*** Dataset records Section Begins ***

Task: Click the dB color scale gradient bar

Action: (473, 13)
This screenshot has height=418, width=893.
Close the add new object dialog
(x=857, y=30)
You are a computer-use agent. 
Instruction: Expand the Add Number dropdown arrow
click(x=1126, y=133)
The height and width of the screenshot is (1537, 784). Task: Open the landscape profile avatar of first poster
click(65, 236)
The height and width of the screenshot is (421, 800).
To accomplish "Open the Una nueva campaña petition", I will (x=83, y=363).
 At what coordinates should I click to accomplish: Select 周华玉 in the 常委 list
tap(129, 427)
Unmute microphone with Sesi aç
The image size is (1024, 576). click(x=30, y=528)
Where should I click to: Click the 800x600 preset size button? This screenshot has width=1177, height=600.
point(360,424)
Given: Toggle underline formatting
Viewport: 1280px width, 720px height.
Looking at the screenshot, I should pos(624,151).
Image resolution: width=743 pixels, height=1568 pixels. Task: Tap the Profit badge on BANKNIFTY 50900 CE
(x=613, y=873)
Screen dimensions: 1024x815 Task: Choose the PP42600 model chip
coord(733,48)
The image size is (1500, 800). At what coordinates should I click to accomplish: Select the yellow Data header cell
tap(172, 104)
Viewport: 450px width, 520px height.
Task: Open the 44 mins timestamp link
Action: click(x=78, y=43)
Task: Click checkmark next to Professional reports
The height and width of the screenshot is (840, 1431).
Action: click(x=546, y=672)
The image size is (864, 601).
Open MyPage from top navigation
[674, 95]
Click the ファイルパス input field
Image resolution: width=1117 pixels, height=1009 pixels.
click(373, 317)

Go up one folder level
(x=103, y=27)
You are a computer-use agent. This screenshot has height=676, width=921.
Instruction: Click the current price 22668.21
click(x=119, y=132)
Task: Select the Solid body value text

*** Dataset records Section Ends ***

Problem to work on: Nothing but the lines from the one containing "The image size is (864, 601)." through the last line of the data above should be set down, word for word.

Answer for this exercise:
The image size is (864, 601).
Open MyPage from top navigation
[674, 95]
Click the ファイルパス input field
Image resolution: width=1117 pixels, height=1009 pixels.
click(373, 317)

Go up one folder level
(x=103, y=27)
You are a computer-use agent. This screenshot has height=676, width=921.
Instruction: Click the current price 22668.21
click(x=119, y=132)
Task: Select the Solid body value text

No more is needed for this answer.